Да. А совсем недавно, когда перестройка разворачивалась, позвонил мне Соломенцев — он тогда возглавлял Комитет партийного контроля — и говорит: «Хочется встретиться с вами». Я ему: «Михаил Сергеевич, я не провинился». — «Да нет, нет, ничего»,— отвечает. Я поехал к нему. Он мне говорит: «Я с вами веду речь по поручению Михаила Сергеевича», Я говорю: «Михаил Сергеевич по поручению Михаила Сергеевича? Много у вас Михаилов Сергеевичей, оказьюается». Ну, так пошутили, поговорили... Он: «Я вот по какому вопросу; вы пишете воспоминания?» Отвечаю: «Да, пишу». — «Так вот, Михаил Сергеевич просит вас передать ему. У нас нет нигде написанного о том времени, что вы работали с Брежневым». И потом; «На нас и так цепляют вопросов много, а тут и вы еще поддадите в топку «жару».
А я уже человек наученный. «Да,— говорю,— есть у меня кое-что, но незаконченное (а сам уже думаю, ну как оттянуть, чтоб отпечатать и себе оставить). Срочно вам надо?» — «Да, как можно быстрее». — «Хорошо, я посмотрю».
Посмотрел, выбрал, у себя отпечатал и ему сдал. С запиской Горбачеву Михаилу Сергеевичу; «Уважаемый Михаил Сергеевич! По Вашей просьбе передаю Вам то-то и то-то. Прочтите. Вам будет тоже полезно. П. Шелест».
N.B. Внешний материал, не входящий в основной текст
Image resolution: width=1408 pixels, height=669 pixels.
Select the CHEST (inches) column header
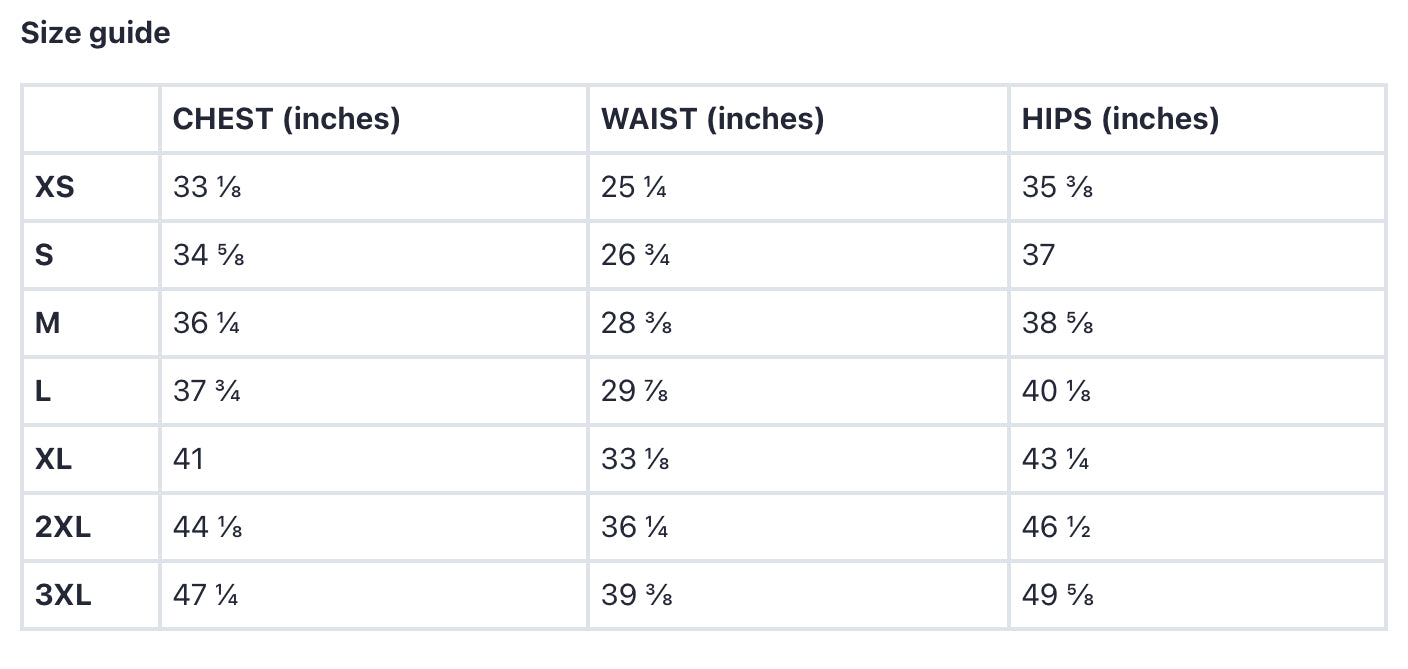[x=286, y=119]
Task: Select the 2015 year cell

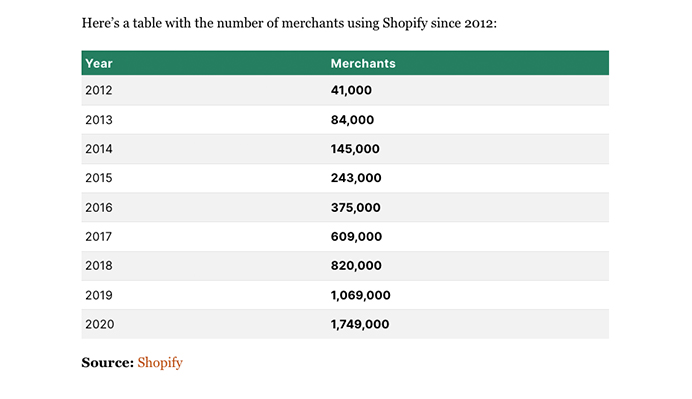Action: coord(99,178)
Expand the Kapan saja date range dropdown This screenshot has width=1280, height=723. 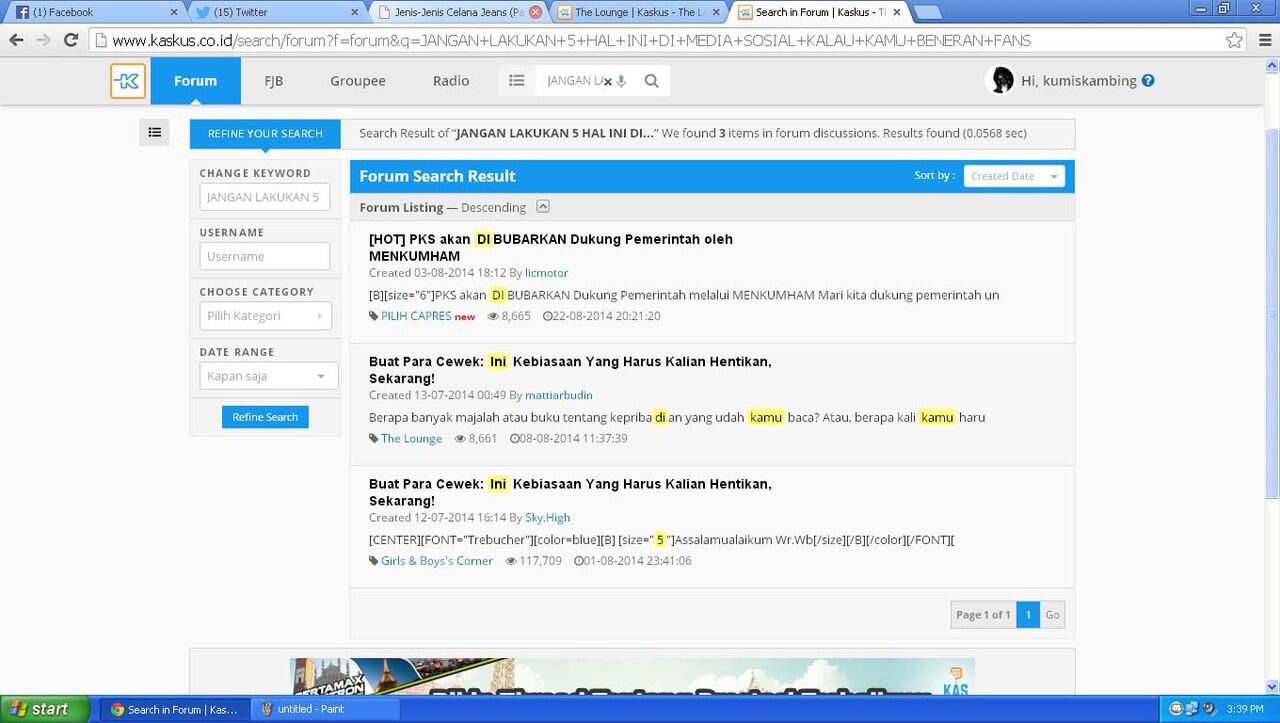268,376
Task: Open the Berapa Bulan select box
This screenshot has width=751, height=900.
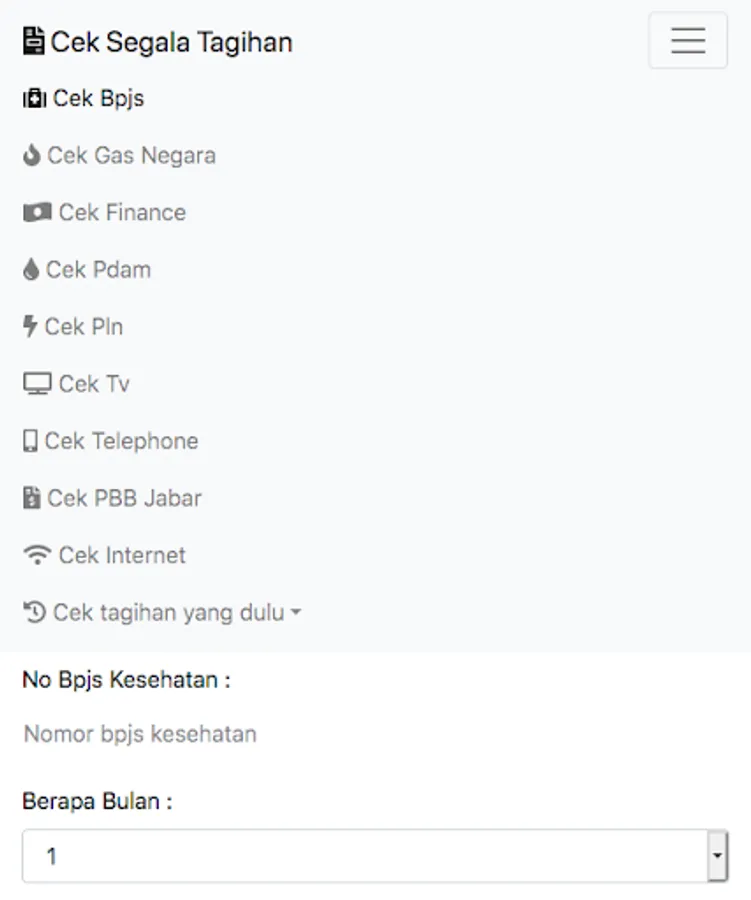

Через какое-то время Соломенцев позвонил и говорит; «Михаилу Сергеевичу я передал». — «И что он?» — «Он при мне положил ее в сейф».
Больше к этому вопросу «верхи» не возвращались. Видимо, не нашли ничего тревожного для себя. А я и не будировал.
История должна говорить сама
Книга дневниковых записей и воспоминаний Петра Ефимовича Шелеста интерес, на наш взгляд, представляет особый. Еще совсем недавно, до перестройки, до разрушения Советского Союза, системы социализма свидетельство одного из высших руководителей правящей партии и, стало быть (как это тогда было), страны имело бы свое значение. И профессиональные историки, и просто читатели прежде всего пытались бы получить новые сведения о святая святых советской политики. Ведь не только личная жизнь «верхов», но и то, как формировалась политика, были «за семью печатями».
Да, нам, живущим на пространствах бывшего СССР, по сей день интересны и тайны кремлевских коридоров, и Старой площади, и тайны политической деятельности на следующем, республиканском уровне. Тем более речь здесь идет о такой республике, как Украина. Но для нас ныне важно многое под углом зрения не любознательности, а с позиций, отмеченных крушением привычного мира, крушением иллюзий и распространением или утверждением новых ориентиров развития. На наших глазах переплетались в судьбах миллионов, в наших судьбах трагедии и надежды, озарения и разочарования.